What needs to be done: Repeat exactly the lines beginning at the one that contains "Task: Sort by the Battery column header" and running to the end of the material. Omit the pictures.

Records supplied:
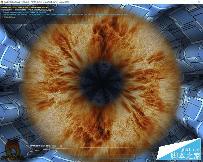The width and height of the screenshot is (203, 162).
Task: Click the GPU 1 core and memory line
Action: point(65,15)
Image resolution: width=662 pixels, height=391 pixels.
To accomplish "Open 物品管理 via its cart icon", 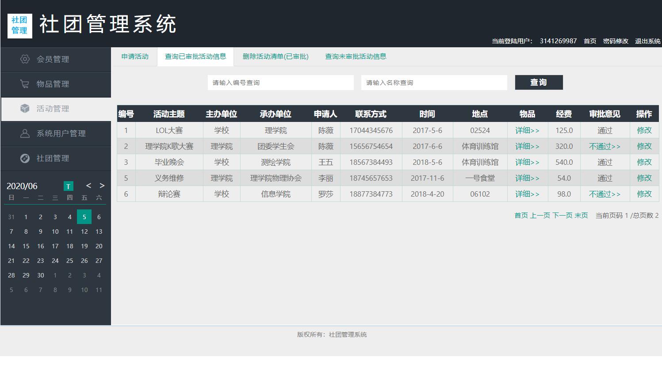I will click(x=25, y=84).
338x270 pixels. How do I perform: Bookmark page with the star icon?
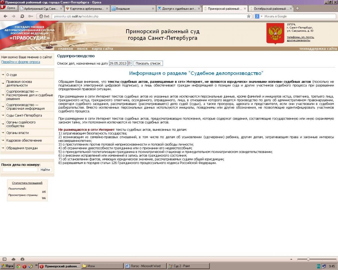(x=249, y=16)
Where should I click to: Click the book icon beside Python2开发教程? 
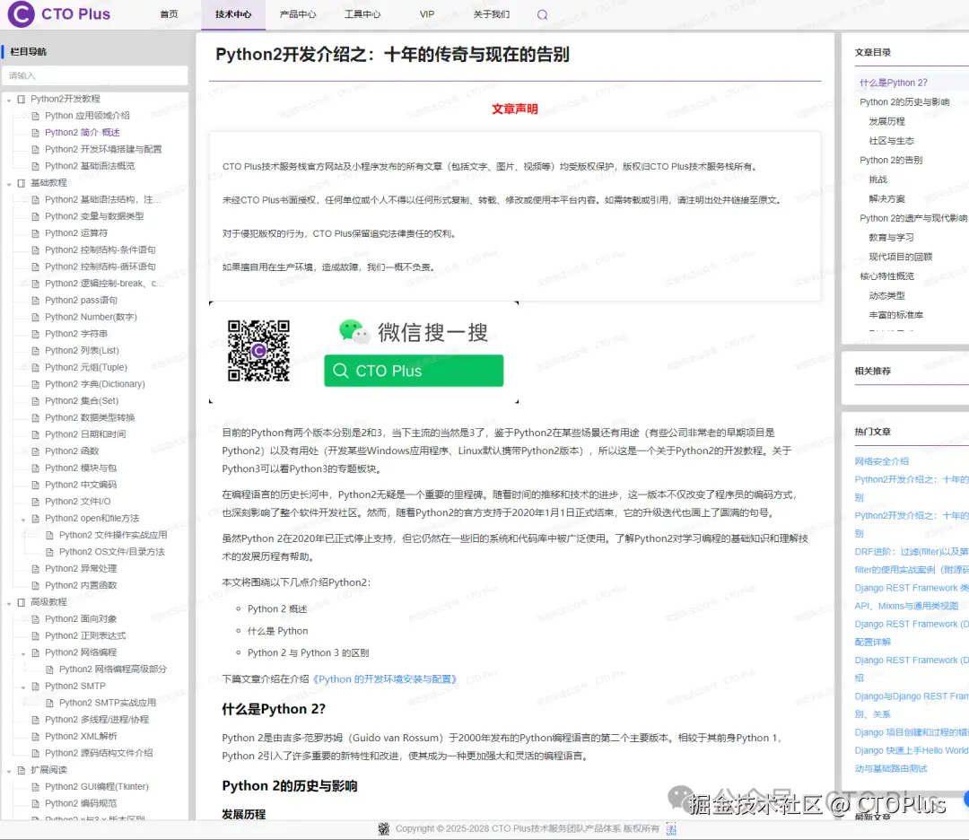pyautogui.click(x=20, y=98)
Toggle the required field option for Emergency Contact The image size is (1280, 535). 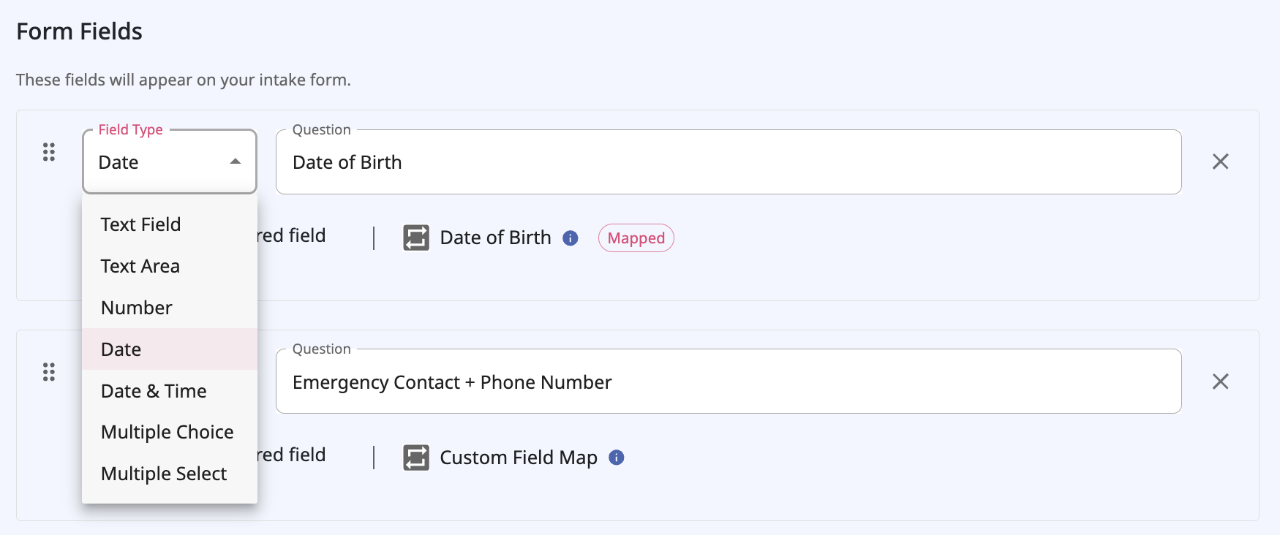tap(293, 455)
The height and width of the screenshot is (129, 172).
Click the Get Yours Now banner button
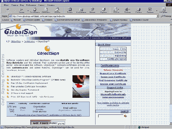coord(48,123)
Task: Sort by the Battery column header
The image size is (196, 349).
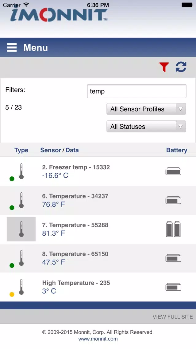Action: (177, 150)
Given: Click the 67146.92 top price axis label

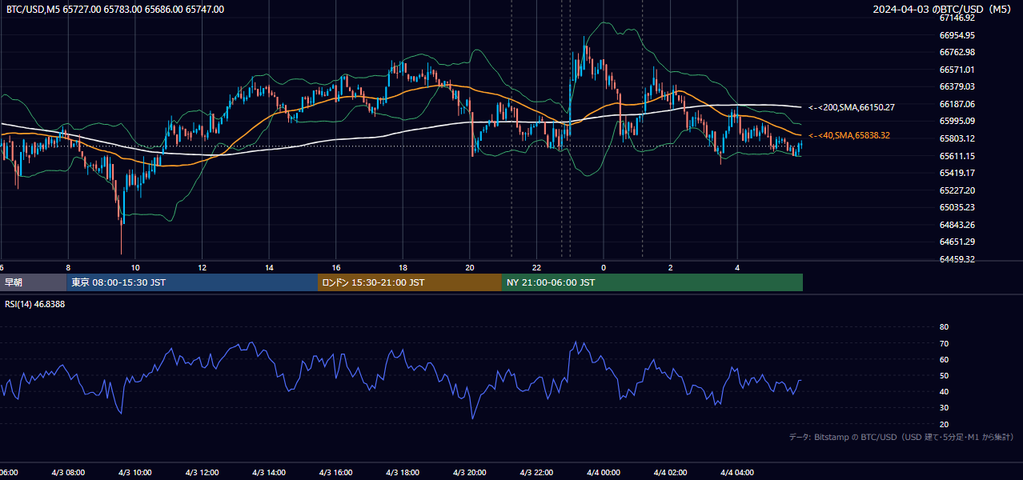Looking at the screenshot, I should 957,18.
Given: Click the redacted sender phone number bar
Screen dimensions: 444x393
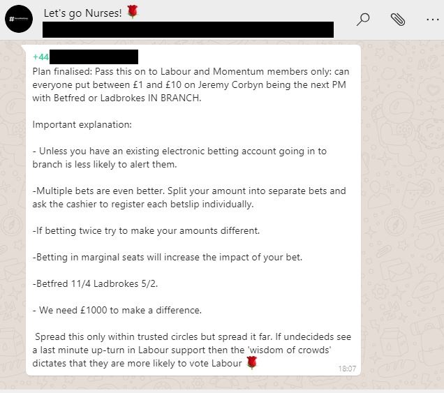Looking at the screenshot, I should coord(94,57).
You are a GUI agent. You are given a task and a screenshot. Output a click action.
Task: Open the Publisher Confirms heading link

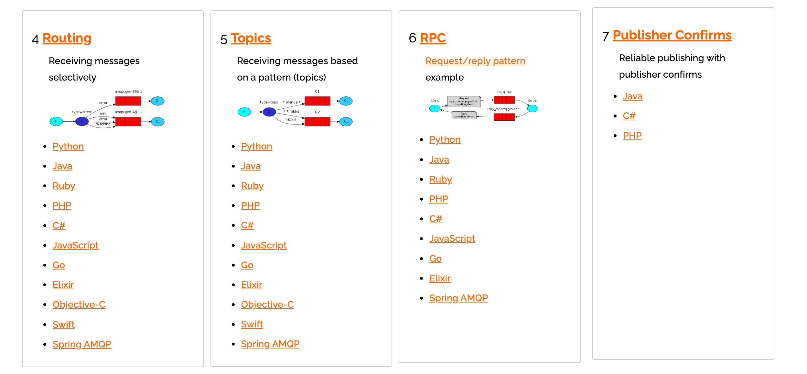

Result:
Task: Sort by the Battery column header
The image size is (196, 349).
Action: (177, 150)
Given: Click the 67146.92 top price axis label

Looking at the screenshot, I should 957,18.
Given: Click the redacted sender phone number bar
Screen dimensions: 444x393
Looking at the screenshot, I should coord(94,57).
You are a GUI agent. You are given a task and a screenshot. Output a click action.
Task: Open the Publisher Confirms heading link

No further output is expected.